# 2. Matrix Operations

February 10, 202

## Basic Linear Algebra Subroutines (BLAS)

Basic linear algebra subroutines are a standard library interface for manipulating dense vectors and matrices. There are 3 levels of BLAS routines.

1. Vectors $O(n)$ flops. $O(n)$ data.
1. $x \cdot y = z$
2. Matrix-vector $O(n^2)$ flops. $O(n^2)$ data.
1. $Ax = B$
3. Matrix-matrix $O(n^3)$ flops. $O(n^2)$ data.
1. $AB = C$

## Locality and memory

Matrices are usually stored as contiguous arrays, in column major order. The two costs of operations are

• arithmetic operations (flops)
• time spent fetching data (communication).

The cost of communication is much higher than the cost of a floating point operation.

💡 Communication takes about 100 cycles to fetch something.

Memories are optimized for

• spatial locality
• It is faster to access data sequentially that is close to each other.
• temporal locality
• This includes reusing data in cache.

## Examples of matrix vector products

Here is a basic implementation of matrix-vector multiplication.

function matvec_row(A, x)
m, n = size(A)
y = zeros(eltype(x), m)
for i = 1:m
for j = 1:n
y[i] += A[i,j] * x[j]
end
end
return y
end


This has some spatial locality in $y$ because it is reusing cache.

It has some temporal locality in $x$ because it is sequentially calling the pointer.

However, this is slower than iterating over the $n$ then $m$! This is because the column-wise implementation has spatial locality for both $i$ and $j$.

### Matrix multiplication

Notice that for BLAS3 operations, it takes $O(n^3)$ flops but uses $O(n^2)$ data. This creates a big opportunity for efficiency.

One way we can try to compute this is by the inner product. Suppose we want to compute $C = AB$. We can write $A$ as a $n\times 1$ matrix.

$C= \begin{bmatrix} a_1^T\\\vdots\\a_m^T \end{bmatrix} \begin{bmatrix}b_1&\dots& b_n\end{bmatrix}\\ C_{ij} = a_i^T b_j$

We can also try computing an outer product.

$C= \begin{bmatrix}a_1&\dots& a_n\end{bmatrix}\begin{bmatrix} b_1^T\\\vdots\\b_m^T \end{bmatrix} \\ C_{ij} = a_i b_j^T$

In practice, these can be made much faster by blocking.

## Blocking

Blocking is a way to increase temporal locality by representing matrices as smaller matrices. It allocates memory that can be allocated fast.

## Structured matrices

There are a couple important matrices that we should know.

1. Structured matrices
1. Diagonal
2. Tridiagonal
3. Permutation
1. One nonzero per row/col
::::::::::
To be done: Can you reproduce, word for word, the part of the matrix operations notes starting with "Basic linear algebra subroutines are" and going on through "Matrix-matrix $O(n^3)$ flops. $O(n^2)$ data."?
::::::::::
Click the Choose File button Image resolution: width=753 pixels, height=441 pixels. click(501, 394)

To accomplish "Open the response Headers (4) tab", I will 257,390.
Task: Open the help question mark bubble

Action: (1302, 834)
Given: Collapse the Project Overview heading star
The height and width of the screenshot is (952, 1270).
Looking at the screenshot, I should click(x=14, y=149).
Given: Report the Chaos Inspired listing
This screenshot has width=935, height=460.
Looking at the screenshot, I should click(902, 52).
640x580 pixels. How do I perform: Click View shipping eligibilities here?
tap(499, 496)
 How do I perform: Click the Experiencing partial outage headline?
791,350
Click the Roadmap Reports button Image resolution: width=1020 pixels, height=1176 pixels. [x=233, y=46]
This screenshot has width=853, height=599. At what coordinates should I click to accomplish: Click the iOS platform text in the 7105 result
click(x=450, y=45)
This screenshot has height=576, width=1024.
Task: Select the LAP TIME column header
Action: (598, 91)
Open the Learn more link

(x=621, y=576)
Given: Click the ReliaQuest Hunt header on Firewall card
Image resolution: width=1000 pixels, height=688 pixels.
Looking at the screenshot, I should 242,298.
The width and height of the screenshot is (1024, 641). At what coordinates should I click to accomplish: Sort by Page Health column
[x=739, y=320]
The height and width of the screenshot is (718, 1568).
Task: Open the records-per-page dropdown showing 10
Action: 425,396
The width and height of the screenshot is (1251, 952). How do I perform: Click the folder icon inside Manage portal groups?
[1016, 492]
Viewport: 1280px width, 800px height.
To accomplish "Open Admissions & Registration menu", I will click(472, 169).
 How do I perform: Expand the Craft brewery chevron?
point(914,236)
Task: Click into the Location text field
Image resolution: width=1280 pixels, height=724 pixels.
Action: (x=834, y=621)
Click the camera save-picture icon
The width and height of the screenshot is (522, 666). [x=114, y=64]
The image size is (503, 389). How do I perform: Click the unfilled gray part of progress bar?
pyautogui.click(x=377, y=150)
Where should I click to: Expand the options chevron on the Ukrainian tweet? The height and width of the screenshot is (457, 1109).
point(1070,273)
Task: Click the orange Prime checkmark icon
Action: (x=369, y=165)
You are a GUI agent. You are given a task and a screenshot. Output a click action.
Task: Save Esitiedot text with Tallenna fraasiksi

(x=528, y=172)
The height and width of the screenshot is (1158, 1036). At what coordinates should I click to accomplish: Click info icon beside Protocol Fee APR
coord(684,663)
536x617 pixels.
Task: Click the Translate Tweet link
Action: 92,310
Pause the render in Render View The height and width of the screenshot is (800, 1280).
::::::::::
Task answer:
Basic linear algebra subroutines are a standard library interface for manipulating dense vectors and matrices. There are 3 levels of BLAS routines.

1. Vectors $O(n)$ flops. $O(n)$ data.
1. $x \cdot y = z$
2. Matrix-vector $O(n^2)$ flops. $O(n^2)$ data.
1. $Ax = B$
3. Matrix-matrix $O(n^3)$ flops. $O(n^2)$ data.